Pros of taking a loan
- Loans are economical in the long run. As long-term loans are often taken for investments and for acquiring assets, as time flies by, these assets often help the borrower to get financial stability to pay back a loan.
- Taking a debt often helps a person get their financial disciple straight. If you take on debt, you will eventually learn to manage cash and other financial situations well until you pay the debt back.
- Loans like personal loans are sanctioned to individuals, thus, making them applicable for multifunctional. The borrower can use the loan anyway they fancy provided, they pay back their debts on time.
Cons of taking a loan
- Often a large amount of loaned sums are accompanied by EMIs (Every month instalment). Though introduced to help borrowers, it can take a substantial amount of a person’s monthly income.
- Often the stakes for loans are high. Many banks require collateral assets as mortgages to offer a loan. This provides great pressure on borrowers.
- Being late by even a day to submit a debt can incur penalties, additional charges and a blow on the CIBIL score.
- Getting approval for a loan can take a huge time. Often a lot of people are denied loans due to a low Credibility Score. This makes certain loans exclusive.
Exhausting your Savings
Savings is the money left at the end of a month after all the expenditures are subtracted from the earned amount. Savings are done by people to achieve economic stability and promote investment and other types of cash flow.
Pros of exhausting your savings
- Savings are personally gathered wealth, upon which no one has any authority. If you want to exhaust your savings, then you can spend the money on anything you want.
- Debts and loans are designated to be settled in the future.
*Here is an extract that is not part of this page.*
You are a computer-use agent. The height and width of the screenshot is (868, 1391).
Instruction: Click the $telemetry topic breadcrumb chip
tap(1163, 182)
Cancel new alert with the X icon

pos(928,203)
Often this promotes careless spending among borrowers, but if you can resort to using your savings, you will be very vigilant and punctual about spending as it is your own hard-earned money.
- Using your savings doesn’t affect your credit score, thus giving you the freedom to ask for loans if your savings are totally finished.
Cons of exhausting your savings
- Savings often limits our affordability and we often have to settle for substandard things or neglect our notion about buying something pricey.
- A lot of people keep their savings distributed in shares, dividends and bonds. Thus obtaining money from these bonds takes time and one can also incur a substantial loss of the Selling price of bonds if they need instant money.
- Exhausting your savings often hampers a person’s future plans. Once the money is finished, you will have to start from square one.
- The exhaustion of savings discourages the mentality of savings among people, which is a very bad financial decision.
In the end, we insist on using your savings over taking a loan and not thinking about applying for a loan, if you do not have a strong repayment strategy.